___ Provided information
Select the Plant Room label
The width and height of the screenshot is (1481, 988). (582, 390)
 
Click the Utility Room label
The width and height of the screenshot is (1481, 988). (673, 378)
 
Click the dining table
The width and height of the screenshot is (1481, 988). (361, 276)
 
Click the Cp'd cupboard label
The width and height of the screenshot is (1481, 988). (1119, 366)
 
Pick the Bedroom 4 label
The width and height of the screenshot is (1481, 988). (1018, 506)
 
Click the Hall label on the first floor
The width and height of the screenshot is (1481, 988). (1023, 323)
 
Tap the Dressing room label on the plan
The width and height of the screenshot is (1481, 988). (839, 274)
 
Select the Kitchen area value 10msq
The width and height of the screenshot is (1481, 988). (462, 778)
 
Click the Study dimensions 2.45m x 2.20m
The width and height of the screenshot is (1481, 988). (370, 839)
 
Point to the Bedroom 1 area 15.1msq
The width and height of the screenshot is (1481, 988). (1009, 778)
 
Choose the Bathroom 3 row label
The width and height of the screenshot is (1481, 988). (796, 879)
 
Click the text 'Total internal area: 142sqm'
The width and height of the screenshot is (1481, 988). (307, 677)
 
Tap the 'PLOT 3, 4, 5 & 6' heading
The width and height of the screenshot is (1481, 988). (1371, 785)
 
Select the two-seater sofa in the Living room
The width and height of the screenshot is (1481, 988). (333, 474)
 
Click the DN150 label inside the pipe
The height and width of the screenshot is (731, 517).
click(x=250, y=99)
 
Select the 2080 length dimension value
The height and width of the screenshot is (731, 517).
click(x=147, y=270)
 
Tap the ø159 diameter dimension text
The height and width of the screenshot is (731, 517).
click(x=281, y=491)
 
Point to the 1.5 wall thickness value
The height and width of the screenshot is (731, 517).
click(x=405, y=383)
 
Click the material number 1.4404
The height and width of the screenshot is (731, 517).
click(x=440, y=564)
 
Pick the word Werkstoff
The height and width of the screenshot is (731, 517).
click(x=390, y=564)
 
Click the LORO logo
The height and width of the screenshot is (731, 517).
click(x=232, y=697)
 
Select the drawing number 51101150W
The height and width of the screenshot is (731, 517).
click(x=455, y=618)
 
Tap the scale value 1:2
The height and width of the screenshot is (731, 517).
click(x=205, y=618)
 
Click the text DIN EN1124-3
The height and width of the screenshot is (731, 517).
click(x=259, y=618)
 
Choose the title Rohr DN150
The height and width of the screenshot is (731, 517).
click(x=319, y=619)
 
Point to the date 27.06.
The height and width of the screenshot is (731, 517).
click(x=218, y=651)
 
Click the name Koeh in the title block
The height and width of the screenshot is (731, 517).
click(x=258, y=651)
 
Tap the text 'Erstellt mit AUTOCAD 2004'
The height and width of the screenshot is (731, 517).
______
- **Stated exercise**
Output all of the entries above verbatim, keeping every line as it appears.

- **Task response**
Select the Plant Room label
The width and height of the screenshot is (1481, 988). (582, 390)
 
Click the Utility Room label
The width and height of the screenshot is (1481, 988). (673, 378)
 
Click the dining table
The width and height of the screenshot is (1481, 988). (361, 276)
 
Click the Cp'd cupboard label
The width and height of the screenshot is (1481, 988). (1119, 366)
 
Pick the Bedroom 4 label
The width and height of the screenshot is (1481, 988). (1018, 506)
 
Click the Hall label on the first floor
The width and height of the screenshot is (1481, 988). (1023, 323)
 
Tap the Dressing room label on the plan
The width and height of the screenshot is (1481, 988). (839, 274)
 
Select the Kitchen area value 10msq
The width and height of the screenshot is (1481, 988). (462, 778)
 
Click the Study dimensions 2.45m x 2.20m
The width and height of the screenshot is (1481, 988). (370, 839)
 
Point to the Bedroom 1 area 15.1msq
The width and height of the screenshot is (1481, 988). (1009, 778)
 
Choose the Bathroom 3 row label
The width and height of the screenshot is (1481, 988). (796, 879)
 
Click the text 'Total internal area: 142sqm'
The width and height of the screenshot is (1481, 988). (307, 677)
 
Tap the 'PLOT 3, 4, 5 & 6' heading
The width and height of the screenshot is (1481, 988). (1371, 785)
 
Select the two-seater sofa in the Living room
The width and height of the screenshot is (1481, 988). (333, 474)
 
Click the DN150 label inside the pipe
The height and width of the screenshot is (731, 517).
click(x=250, y=99)
 
Select the 2080 length dimension value
The height and width of the screenshot is (731, 517).
click(x=147, y=270)
 
Tap the ø159 diameter dimension text
The height and width of the screenshot is (731, 517).
click(x=281, y=491)
 
Point to the 1.5 wall thickness value
The height and width of the screenshot is (731, 517).
click(x=405, y=383)
 
Click the material number 1.4404
The height and width of the screenshot is (731, 517).
click(x=440, y=564)
 
Pick the word Werkstoff
The height and width of the screenshot is (731, 517).
click(x=390, y=564)
 
Click the LORO logo
The height and width of the screenshot is (731, 517).
click(x=232, y=697)
 
Select the drawing number 51101150W
The height and width of the screenshot is (731, 517).
click(x=455, y=618)
 
Tap the scale value 1:2
The height and width of the screenshot is (731, 517).
click(x=205, y=618)
 
Click the text DIN EN1124-3
The height and width of the screenshot is (731, 517).
click(x=259, y=618)
 
Choose the title Rohr DN150
The height and width of the screenshot is (731, 517).
click(x=319, y=619)
 
Point to the date 27.06.
The height and width of the screenshot is (731, 517).
click(x=218, y=651)
 
Click the name Koeh in the title block
The height and width of the screenshot is (731, 517).
click(x=258, y=651)
 
Tap the text 'Erstellt mit AUTOCAD 2004'
The height and width of the screenshot is (731, 517).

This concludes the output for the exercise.